Ein Gespräch mit ihm war wie eine sokratische Übung, die vielleicht aus seiner Zeit als Altphilologe stammte und in der er einen mit grundlegenden Fragen entwaffnete, die die eigene scheinbare Weisheit bloßlegten.

Die vielen Spanier, die in Cambridge studierten und arbeiteten – und davon gab es viele – werden sich daran erinnern, wie er uns zu einer Tasse Tee Kekse anbot und uns in der Cafeteria der Fakultät oder des Instituts viele Fragen zu unserer Arbeit stellte, immer mit einem schelmischen Lächeln, das andeutete, dass er mehr wusste als wir, etwas, das wir vielleicht gar nicht wissen konnten. Und vor allem erinnern wir uns daran, wie er bei den Freitagsseminaren in einem dieser alten britischen Amphitheater in der ersten Reihe saß, den Vorträgen aufmerksam zuhörte und am Ende innehielt und Fragen stellte, die stets die vorangegangene Präsentation beleuchteten.

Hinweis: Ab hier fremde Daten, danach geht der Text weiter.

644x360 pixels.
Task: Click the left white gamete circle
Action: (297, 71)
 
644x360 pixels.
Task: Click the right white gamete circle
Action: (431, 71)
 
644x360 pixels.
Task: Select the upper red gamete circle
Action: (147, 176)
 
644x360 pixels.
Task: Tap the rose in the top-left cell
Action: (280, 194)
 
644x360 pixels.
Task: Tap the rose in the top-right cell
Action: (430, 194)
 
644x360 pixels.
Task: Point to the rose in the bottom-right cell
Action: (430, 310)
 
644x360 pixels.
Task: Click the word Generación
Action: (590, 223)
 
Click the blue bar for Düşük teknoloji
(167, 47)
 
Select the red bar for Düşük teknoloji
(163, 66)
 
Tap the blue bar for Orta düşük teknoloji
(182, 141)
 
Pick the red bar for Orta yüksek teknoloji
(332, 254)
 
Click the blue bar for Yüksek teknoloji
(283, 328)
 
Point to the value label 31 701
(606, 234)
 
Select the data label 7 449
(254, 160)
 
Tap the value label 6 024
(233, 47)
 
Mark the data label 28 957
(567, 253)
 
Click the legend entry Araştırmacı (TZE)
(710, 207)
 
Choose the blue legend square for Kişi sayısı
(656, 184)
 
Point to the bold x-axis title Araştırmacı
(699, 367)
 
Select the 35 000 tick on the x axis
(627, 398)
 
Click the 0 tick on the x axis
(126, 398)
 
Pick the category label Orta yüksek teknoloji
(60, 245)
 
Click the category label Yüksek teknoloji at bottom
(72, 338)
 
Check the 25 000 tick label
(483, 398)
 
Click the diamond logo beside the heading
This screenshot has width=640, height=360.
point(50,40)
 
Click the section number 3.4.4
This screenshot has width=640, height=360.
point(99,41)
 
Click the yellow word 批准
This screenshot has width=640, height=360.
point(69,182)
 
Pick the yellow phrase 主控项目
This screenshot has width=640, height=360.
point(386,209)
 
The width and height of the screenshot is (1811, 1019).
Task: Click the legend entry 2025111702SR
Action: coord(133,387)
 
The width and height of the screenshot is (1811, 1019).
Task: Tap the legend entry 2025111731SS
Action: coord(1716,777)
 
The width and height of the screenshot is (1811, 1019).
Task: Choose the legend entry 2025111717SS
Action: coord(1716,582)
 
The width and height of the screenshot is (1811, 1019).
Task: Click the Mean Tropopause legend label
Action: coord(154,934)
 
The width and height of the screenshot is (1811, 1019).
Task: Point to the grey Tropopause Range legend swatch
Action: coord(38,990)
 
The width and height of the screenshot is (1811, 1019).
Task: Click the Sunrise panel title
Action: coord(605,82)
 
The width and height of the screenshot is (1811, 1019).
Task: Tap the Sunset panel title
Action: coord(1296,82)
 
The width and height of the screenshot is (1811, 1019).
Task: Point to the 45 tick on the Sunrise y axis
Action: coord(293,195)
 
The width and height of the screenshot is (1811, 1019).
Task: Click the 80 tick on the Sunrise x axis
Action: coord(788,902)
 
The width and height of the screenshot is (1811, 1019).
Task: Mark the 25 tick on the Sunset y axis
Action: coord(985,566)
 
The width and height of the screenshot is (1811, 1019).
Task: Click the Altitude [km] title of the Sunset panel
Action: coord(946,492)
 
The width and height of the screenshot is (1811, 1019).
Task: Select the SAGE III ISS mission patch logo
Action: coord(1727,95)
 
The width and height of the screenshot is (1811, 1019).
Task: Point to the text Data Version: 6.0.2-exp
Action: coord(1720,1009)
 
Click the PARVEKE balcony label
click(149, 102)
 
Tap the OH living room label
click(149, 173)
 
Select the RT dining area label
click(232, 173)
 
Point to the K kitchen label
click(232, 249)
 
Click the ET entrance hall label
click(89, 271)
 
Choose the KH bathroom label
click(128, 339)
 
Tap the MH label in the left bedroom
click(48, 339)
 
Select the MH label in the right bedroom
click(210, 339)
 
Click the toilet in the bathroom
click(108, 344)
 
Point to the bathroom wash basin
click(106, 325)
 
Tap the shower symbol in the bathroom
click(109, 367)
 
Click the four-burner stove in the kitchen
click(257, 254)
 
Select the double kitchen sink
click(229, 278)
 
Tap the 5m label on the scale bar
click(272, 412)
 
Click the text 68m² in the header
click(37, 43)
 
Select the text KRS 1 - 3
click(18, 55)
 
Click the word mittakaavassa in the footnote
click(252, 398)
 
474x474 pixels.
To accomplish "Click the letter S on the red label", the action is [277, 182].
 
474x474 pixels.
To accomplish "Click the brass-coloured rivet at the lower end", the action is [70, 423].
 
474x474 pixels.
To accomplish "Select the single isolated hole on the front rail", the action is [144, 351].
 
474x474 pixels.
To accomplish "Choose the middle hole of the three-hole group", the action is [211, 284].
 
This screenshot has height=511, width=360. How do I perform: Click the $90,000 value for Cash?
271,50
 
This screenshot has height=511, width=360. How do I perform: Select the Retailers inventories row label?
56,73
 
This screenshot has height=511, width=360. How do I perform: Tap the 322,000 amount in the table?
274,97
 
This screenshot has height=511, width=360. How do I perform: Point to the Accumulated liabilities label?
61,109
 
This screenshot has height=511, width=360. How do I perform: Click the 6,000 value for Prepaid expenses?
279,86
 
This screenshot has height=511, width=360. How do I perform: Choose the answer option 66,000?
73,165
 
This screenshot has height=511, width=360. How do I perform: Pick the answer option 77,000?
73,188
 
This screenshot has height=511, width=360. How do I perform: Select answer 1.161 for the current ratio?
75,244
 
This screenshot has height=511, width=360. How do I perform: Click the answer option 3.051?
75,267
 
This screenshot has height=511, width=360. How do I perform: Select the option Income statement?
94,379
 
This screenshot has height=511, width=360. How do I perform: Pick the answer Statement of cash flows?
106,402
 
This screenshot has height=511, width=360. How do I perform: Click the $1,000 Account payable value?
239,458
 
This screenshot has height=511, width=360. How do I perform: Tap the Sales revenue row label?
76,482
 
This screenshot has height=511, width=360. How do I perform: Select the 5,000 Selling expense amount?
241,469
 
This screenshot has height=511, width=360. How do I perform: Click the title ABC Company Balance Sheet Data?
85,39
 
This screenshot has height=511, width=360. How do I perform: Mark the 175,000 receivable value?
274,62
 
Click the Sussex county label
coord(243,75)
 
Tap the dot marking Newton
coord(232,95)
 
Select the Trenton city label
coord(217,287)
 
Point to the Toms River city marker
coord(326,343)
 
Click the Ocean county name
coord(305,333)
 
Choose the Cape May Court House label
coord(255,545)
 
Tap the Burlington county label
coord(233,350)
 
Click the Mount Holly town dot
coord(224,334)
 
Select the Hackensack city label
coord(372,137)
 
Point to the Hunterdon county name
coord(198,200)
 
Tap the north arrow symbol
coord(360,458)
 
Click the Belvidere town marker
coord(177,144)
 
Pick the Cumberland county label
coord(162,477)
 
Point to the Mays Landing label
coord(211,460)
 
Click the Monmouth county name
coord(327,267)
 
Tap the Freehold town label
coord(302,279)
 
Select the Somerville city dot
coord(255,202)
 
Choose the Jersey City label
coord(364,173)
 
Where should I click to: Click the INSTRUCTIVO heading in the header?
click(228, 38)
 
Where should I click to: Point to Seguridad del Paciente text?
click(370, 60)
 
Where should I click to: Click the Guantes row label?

John Gurdon war ein Leuchtturm für eine Generation von Biowissenschaftlern, die uns langsam verlassen und uns ein großes wissenschaftliches und technisches Erbe hinterlassen, jedoch ohne Referenzen. Gurdon pflegte zu betonen, dass ein Wissenschaftler immer Fragen haben sollte, dass Wissenschaft von Fragen getrieben wird. Dies war das Mantra seiner Generation, und manche von uns fragen sich, was passieren würde, wenn wir in dieser Welt der Informationsflut, in der viele vorschlagen, Wissenschaft ohne Hypothesen zu betreiben, die von ihnen geerbte Erfahrung mit den Möglichkeiten der Gegenwart verbinden könnten. John Gurdon hat nie ein „Nein“ als Antwort akzeptiert, und in seinem Gedenken sollten wir, so wie wir das Potenzial der Zelle wiederentdecken können, vielleicht auch die Kunst wiederentdecken, Wissenschaft mit Fragen zu betreiben, die wir hinter uns lassen.
Alfonso Martínez Arias ist ICREA-Professor an der Universität Pompeu Fabra und Autor des Buches „The Architects of Life“ (Paidós).